Umständlich zerrte ich meinen linken Arm aus der Umklammerung von Reitas Beinen, die mir fast den Magen zerquetschten, zog ihn aus der Deckenummantlung und ließ ihn einfach nach rechts fallen, irgendetwas würde ich schon treffen.

»AUAA!«, brüllte ich. Gut, Reitas Arm und damit indirekt mein Auge.

»Was … los?«, nuschelte es, dann gähnte Reita herzhaft und biss mir beim Schließen des Mundes ins Ohr. Konnte der Tag noch schlimmer anfangen?
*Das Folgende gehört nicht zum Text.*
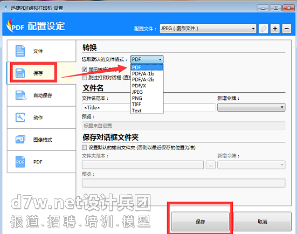
Task: Choose PNG from the format list
Action: pos(137,98)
»Na? Wie geht es euch denn so? Na los, raus aus den Federn! Kai wartet schon seit zehn Minuten auf euch, wir müssen noch was besprechen, bevor der Urlaub anfängt!«

Er konnte. Uruha strahlte uns von der Tür her an, reckte den Kopf und versuchte vermutlich zu erkennen, ob wir gerade starben oder wild miteinander rummachten.

»Sack, mach, dass du wegkommst!«, knurrte Reita und nahm endlich seine Extremitäten von mir, sodass ich wieder einigermaßen gut Luft bekam und mich ein wenig aufrichten konnte. Mit einem leisen Ächzen beugte ich mich über ihn und tastete nach dem Wecker, der schließlich verstummte.
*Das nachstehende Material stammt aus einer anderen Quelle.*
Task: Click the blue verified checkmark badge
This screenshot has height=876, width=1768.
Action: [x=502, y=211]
»Ich sag Kai, dass ihr gleich kommt, ja?« Uruha grinste, drehte sich um und verschwand.

»Mann …« Reita seufzte langgezogen und zog sich die Decke über das Gesicht. »Nie wieder saufen!«, blubberte es irgendwo darunter.

Da hatte wohl jemand einen Kater. Geschah ihm wirklich recht, immerhin hatte er gestern schön im Warmen feiern und sich vollstopfen können!

»Aoi … Kopfweh …« Er zog die Decke wieder runter, offenbarte mir sein leidendes Gesicht und blinzelte mich an.

Nein, Aoi, du bleibst standhaft. Es ist dir völlig egal, dass es ihm nicht gut geht, er ist selbst schuld daran und hat dich gestern einfach draußen gelassen!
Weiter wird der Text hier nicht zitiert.